◆ Problem: Please copy the data shown below, word for word.

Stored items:
>>>>

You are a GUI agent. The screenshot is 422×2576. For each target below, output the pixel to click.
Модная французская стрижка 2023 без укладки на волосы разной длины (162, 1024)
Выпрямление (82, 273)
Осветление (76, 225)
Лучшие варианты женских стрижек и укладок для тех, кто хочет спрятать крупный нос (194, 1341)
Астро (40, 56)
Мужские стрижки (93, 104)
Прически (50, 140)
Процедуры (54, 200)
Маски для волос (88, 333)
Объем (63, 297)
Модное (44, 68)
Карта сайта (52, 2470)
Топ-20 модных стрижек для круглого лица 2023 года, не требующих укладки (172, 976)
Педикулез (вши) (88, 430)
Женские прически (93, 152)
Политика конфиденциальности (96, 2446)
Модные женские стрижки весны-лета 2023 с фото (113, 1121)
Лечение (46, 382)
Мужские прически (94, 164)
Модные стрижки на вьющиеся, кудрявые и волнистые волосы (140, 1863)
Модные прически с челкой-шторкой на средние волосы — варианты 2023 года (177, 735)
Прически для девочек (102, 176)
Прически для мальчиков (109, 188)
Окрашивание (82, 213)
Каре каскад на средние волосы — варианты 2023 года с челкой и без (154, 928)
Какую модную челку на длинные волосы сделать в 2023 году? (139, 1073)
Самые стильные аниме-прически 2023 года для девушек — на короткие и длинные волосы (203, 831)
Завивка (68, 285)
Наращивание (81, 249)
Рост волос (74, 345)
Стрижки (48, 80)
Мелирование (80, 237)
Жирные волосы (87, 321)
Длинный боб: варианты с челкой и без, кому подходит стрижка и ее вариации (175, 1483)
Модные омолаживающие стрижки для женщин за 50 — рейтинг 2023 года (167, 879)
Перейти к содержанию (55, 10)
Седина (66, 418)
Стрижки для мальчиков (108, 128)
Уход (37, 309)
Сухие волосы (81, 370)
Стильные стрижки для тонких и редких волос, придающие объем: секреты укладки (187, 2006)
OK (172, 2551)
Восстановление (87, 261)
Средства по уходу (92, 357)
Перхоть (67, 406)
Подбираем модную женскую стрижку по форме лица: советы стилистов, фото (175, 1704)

<<<<

◆ Result:
You are a GUI agent. The screenshot is 422×2576. For each target below, output the pixel to click.
Модная французская стрижка 2023 без укладки на волосы разной длины (162, 1024)
Выпрямление (82, 273)
Осветление (76, 225)
Лучшие варианты женских стрижек и укладок для тех, кто хочет спрятать крупный нос (194, 1341)
Астро (40, 56)
Мужские стрижки (93, 104)
Прически (50, 140)
Процедуры (54, 200)
Маски для волос (88, 333)
Объем (63, 297)
Модное (44, 68)
Карта сайта (52, 2470)
Топ-20 модных стрижек для круглого лица 2023 года, не требующих укладки (172, 976)
Педикулез (вши) (88, 430)
Женские прически (93, 152)
Политика конфиденциальности (96, 2446)
Модные женские стрижки весны-лета 2023 с фото (113, 1121)
Лечение (46, 382)
Мужские прически (94, 164)
Модные стрижки на вьющиеся, кудрявые и волнистые волосы (140, 1863)
Модные прически с челкой-шторкой на средние волосы — варианты 2023 года (177, 735)
Прически для девочек (102, 176)
Прически для мальчиков (109, 188)
Окрашивание (82, 213)
Каре каскад на средние волосы — варианты 2023 года с челкой и без (154, 928)
Какую модную челку на длинные волосы сделать в 2023 году? (139, 1073)
Самые стильные аниме-прически 2023 года для девушек — на короткие и длинные волосы (203, 831)
Завивка (68, 285)
Наращивание (81, 249)
Рост волос (74, 345)
Стрижки (48, 80)
Мелирование (80, 237)
Жирные волосы (87, 321)
Длинный боб: варианты с челкой и без, кому подходит стрижка и ее вариации (175, 1483)
Модные омолаживающие стрижки для женщин за 50 — рейтинг 2023 года (167, 879)
Перейти к содержанию (55, 10)
Седина (66, 418)
Стрижки для мальчиков (108, 128)
Уход (37, 309)
Сухие волосы (81, 370)
Стильные стрижки для тонких и редких волос, придающие объем: секреты укладки (187, 2006)
OK (172, 2551)
Восстановление (87, 261)
Средства по уходу (92, 357)
Перхоть (67, 406)
Подбираем модную женскую стрижку по форме лица: советы стилистов, фото (175, 1704)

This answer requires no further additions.